Verhaltenstherapie ist transparent: Verhaltenstherapie wird dem Wunsch vieler Patient:innen gerecht, zu verstehen „was mit ihnen los ist“. Die Erklärung eines verständlichen Störungsmodells mit Erkennen von lerngeschichtlich relevanten Prägungen, sowie Aufklärung und Informationen zu therapeutischen Techniken sind ein zentraler Bestandteil zu Beginn der Behandlung. Dies erhöht die Akzeptanz, sich auf den Therapieprozess einzulassen und sorgt für eine langfristige Stabilisierung. Bitte fragen Sie jederzeit nach, wenn Ihnen etwas unklar ist!
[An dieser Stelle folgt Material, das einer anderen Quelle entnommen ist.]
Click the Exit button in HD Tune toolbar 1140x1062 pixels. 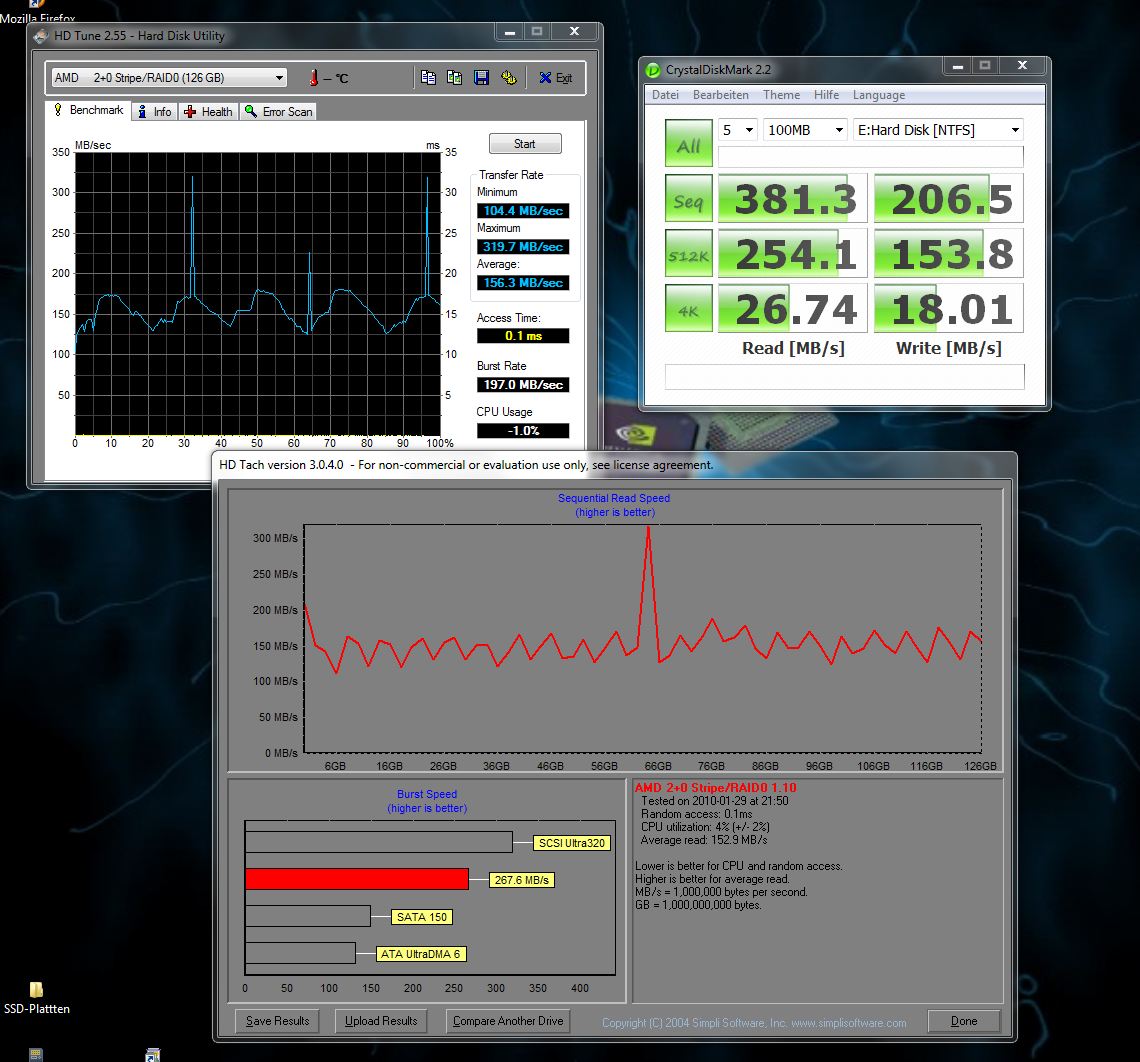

Verhaltenstherapie ist nicht auf das therapeutische Setting begrenzt:
Erzielte Veränderungen in Ihren Erlebens-, Bewertungs- und Verhaltensmustern sollen im Alltag generalisiert werden. Das therapeutische Setting und eine gute therapeutische Beziehung bieten die Möglichkeit, verändertes Verhalten in einem geschützten Rahmen zu erfahren und einzuüben. Für eine gelungene Übernahme in den Alltag ist es hilfreich, dass die gemeinsam besprochenen „therapeutischen Hausaufgaben“ zwischen den Sitzungen ausprobiert und eingeübt werden.
Verhaltenstherapie orientiert sich an der empirischen Psychologie: Die Konzepte und Techniken sind in vielen Studien überprüft worden und somit wissenschaftlich gut belegt.
Ein Überblick über einige der Methoden, die in der Psychotherapie zum Einsatz kommen können:
Kognitive Verhaltenstherapie: verschiedenste Verfahren, die den Abbau negativer Einstellungen und dysfunktionaler Überzeugungen und Bewertungsmuster fokussieren. Diese können als Denkfehler aus negativen Erfahrungen heraus interpretiert werden, aus denen negative Einstellungen im Hinblick auf die Zukunft resultieren können.
Schematherapeutische Methoden: Fokus auf die Veränderung von tief verwurzelten Denkmustern und früh erlernten Schemata. Kann u.a. bei Persönlichkeitsstörungen und chronischen Erkrankungen eingesetzt werden.
Expositionsverfahren: verschiedenste Verfahren zur bewussten Konfrontation mit angstbesetzten Situationen. Vor allem in der Behandlung von Angst- und Zwangserkrankten gehört die Exposition zu den wichtigsten Methoden der Verhaltenstherapie.
Cognitive Behavioral Analysis System of Psychotherapy (CBASP): kombiniert kognitive und verhaltensbezogene Methoden zur Behandlung chronischer Depressionen und interaktioneller Probleme.
Emotionsfokussierte Methoden: helfen, mit problematischen Gefühlen wie Angst, Scham, Schuld, Traurigkeit und Einsamkeit konstruktiv umzugehen
Dialektisch-Behaviorale Therapie (DBT): verbessert die Emotionsregulation und zwischenmenschliche Fähigkeiten, besonders bei Borderline-Persönlichkeitsstörung.
Achtsamkeitsmethoden: fördern die bewusste Wahrnehmung von Gefühlen, Gedanken und Handlungen. Kernelement ist dabei eine besondere Art und Weise der Aufmerksamkeitslenkung auf den gegenwärtigen Moment.
Akzeptanz- und Commitment-Therapie (ACT): hilft dabei, Vermeidungsverhalten in Bezug auf unangenehme Gedanken und Gefühle abzubauen („Acceptance“) und das Verhalten nach persönlichen Werten auszurichten.
Entspannungsverfahren (PMR, Autogenes Training, Imagination): zielen auf die bewusst erlebte Verringerung von körperlicher und geistiger Anspannung und Erregung ab.